Why “Felony Murder” charges and Congressional Disqualifications are essential for kids

Ira David Socol
14 min readJan 17, 2021


police officers outside the Capitol on January 6, one holds his head in his hands
police officers outside the Capitol on January 6

“Officer Brian D. Sicknick died Thursday due to injuries sustained while on-duty, physically engaging with protesters at the US Capitol, a statement said.

“Sicknick, a 12-year veteran of the force, was “responding to the riots on Wednesday, January 6, 2021, at the US Capitol and was injured while physically engaging with protesters”, Capitol Police said in a statement.” — France24

I am not a big fan of punishment. Punishments rarely prevent ‘recidivism,’ and the threat of punishment rarely discourages the illegal, the immoral, or the inappropriate. Punishment also, far too often, looks like revenge or vengeance, and revenge and vengeance are morally untenable and do as much damage to those avengers as they do to the perpetrators (the harm is just less immediately obvious).

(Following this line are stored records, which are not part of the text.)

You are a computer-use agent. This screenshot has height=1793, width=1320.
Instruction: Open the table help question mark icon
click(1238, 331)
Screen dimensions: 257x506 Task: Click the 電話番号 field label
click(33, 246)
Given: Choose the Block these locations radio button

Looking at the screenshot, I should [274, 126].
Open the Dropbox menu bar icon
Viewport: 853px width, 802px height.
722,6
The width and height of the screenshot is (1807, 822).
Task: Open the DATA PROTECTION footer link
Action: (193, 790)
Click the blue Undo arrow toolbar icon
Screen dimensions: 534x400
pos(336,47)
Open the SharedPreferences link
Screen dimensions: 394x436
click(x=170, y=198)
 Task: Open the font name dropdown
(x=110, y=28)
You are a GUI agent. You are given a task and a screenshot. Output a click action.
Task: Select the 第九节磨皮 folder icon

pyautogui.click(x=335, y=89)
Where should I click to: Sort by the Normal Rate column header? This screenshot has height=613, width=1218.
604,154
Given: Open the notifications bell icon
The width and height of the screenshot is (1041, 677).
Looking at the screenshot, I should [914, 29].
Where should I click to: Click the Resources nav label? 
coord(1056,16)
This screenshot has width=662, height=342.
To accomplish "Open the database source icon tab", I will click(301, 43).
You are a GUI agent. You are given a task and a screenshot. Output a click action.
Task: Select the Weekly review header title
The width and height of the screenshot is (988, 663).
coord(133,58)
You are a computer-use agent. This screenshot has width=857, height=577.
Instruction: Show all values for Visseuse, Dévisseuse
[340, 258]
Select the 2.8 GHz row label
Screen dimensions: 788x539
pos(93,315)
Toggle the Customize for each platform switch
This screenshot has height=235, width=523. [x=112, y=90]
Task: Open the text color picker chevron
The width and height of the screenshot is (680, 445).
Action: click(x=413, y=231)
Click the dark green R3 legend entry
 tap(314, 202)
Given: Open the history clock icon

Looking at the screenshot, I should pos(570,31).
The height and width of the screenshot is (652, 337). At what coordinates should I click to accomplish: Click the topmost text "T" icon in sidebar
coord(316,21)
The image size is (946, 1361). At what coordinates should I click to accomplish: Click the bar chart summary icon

So, why am I asking for the most extreme criminal charges against those who assaulted the US Capitol and US democracy on January 6, 2021? And why am I asking for the most extreme political charges against Congressional Republicans who helped foment that insurrection?

Because social responsibility matters, and people must be forced to respond regarding actions that harm our society, our culture, and our communities.

Felony Murder. Felony Murder charges against a thousand people? Why?

The invasion of the US Capitol was, in itself, a violent felony, a premeditated, well-planned violent felony. Unlike the outbreaks of looting that occasionally broke out in the wake of Black Lives Matter protests in 2020, no reasonable person in the mob marching on the Capitol could have missed the intent. They were marching along with armed co-conspirators, with criminals carrying ladders and scaling gear and restraints and clubs. They were openly calling for the lynching of the Vice President.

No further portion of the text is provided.